Chris Diamantopoulos makes a guest appearance in the episode as Russ Hanneman, who is portrayed as a sleazy billionaire obsessed with the "three commas club", a reference to the three decimal separators separating the number 1,000,000,000 in his net worth.

==Reception==
===Ratings===
In its original broadcast on June 15, 2015, on HBO, "Two Days of the Condor" was viewed by 2.11 million viewers, about a 13 percent increase from the previous episode, "Binding Arbitration". "Two Days of the Condor" received a 1.1 rating share among viewers between 18-49. It was outperformed by the Game of Thrones season five finale Mother's Mercy, which was seen by 8.11 million households, although the episode outperformed Family Guy on Adult Swim.

===Critical reception===

"Two Days of the Condor" was a surprisingly riveting, heartbreaking, and hilarious piece of television that sends Silicon Valley's second season out with a bang.
— Cliff Wheatley, IGN

"Two Days of the Condor" received generally positive reviews. Cliff Wheatley of IGN described the episode "riveting, heartbreaking, and hilarious piece of television that sends Silicon Valley's second season out with a bang" and gave the episode a 9.5 out of 10. Writing for Vulture.com, Odie Henderson called the episode's script "excellent" with "a streak of pettiness running through it". Additionally, Henderson drew parallels to the season two episode "White Hat/Black Hat" in regards to the race against time elements seen in both episodes. In a review for The A.V. Club, Les Chappell praised the episode for its high-stakes, although had reservations regarding the relationship between Laurie and Russ, writing, "One major regret of the episode is that we were denied a scene between Laurie and Russ, after 'Bad Money' all but assured us one was coming when Laurie refused to ever be in the same room as him." In addition, Chappell noted Erlich's development in the episode, referring to him doing technical work for Pied Piper.
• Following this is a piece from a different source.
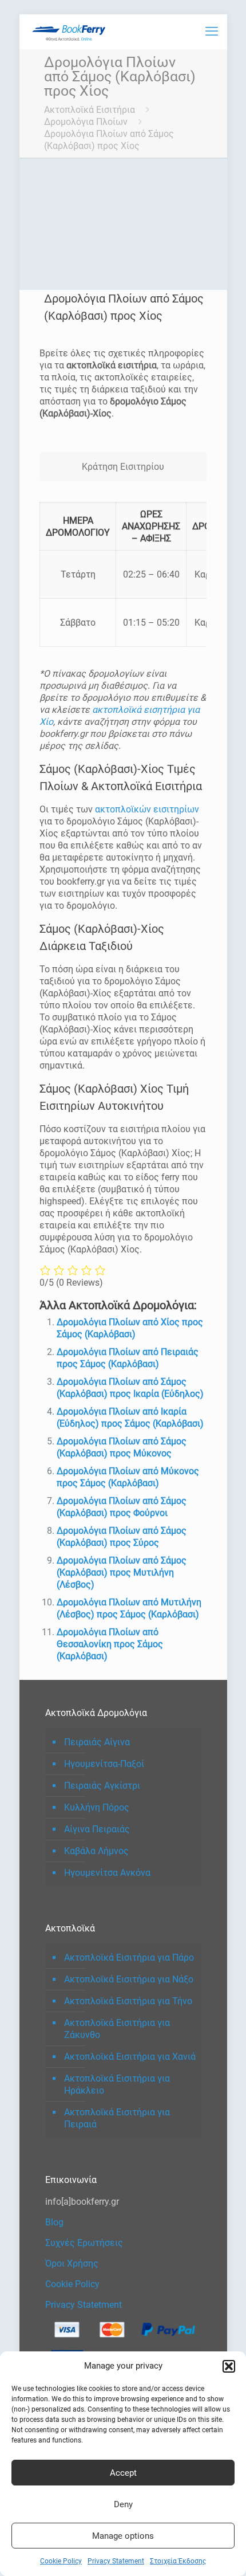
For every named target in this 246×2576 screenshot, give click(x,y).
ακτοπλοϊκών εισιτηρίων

The connection between business culture in Silicon Valley and the episode were noted by Washington Post writer Alyssa Rosenberg, who wrote, "'Silicon Valley' gives lie to the idea that the tech industry is a pure meritocracy, or even that it functions with anything close to perfect efficiency", going on to reference a scene in the episode where Gavin informs Richard that Pied Piper's algorithm is the only way to make Nucleus work as an example of true meritocracy. The episode's ending, with Raviga's hostile takeover of Pied Piper and Richard being forcefully exited from Pied Piper, was also noted.

===Awards===
Alec Berg was nominated for a Primetime Emmy Awards for Outstanding Writing for a Comedy Series for writing "Two Days of the Condor", accounting for one of the three Primetime Emmy Award nominations Silicon Valley received that season, alongside the season two episode "Sand Hill Shuffle" and the series as a whole.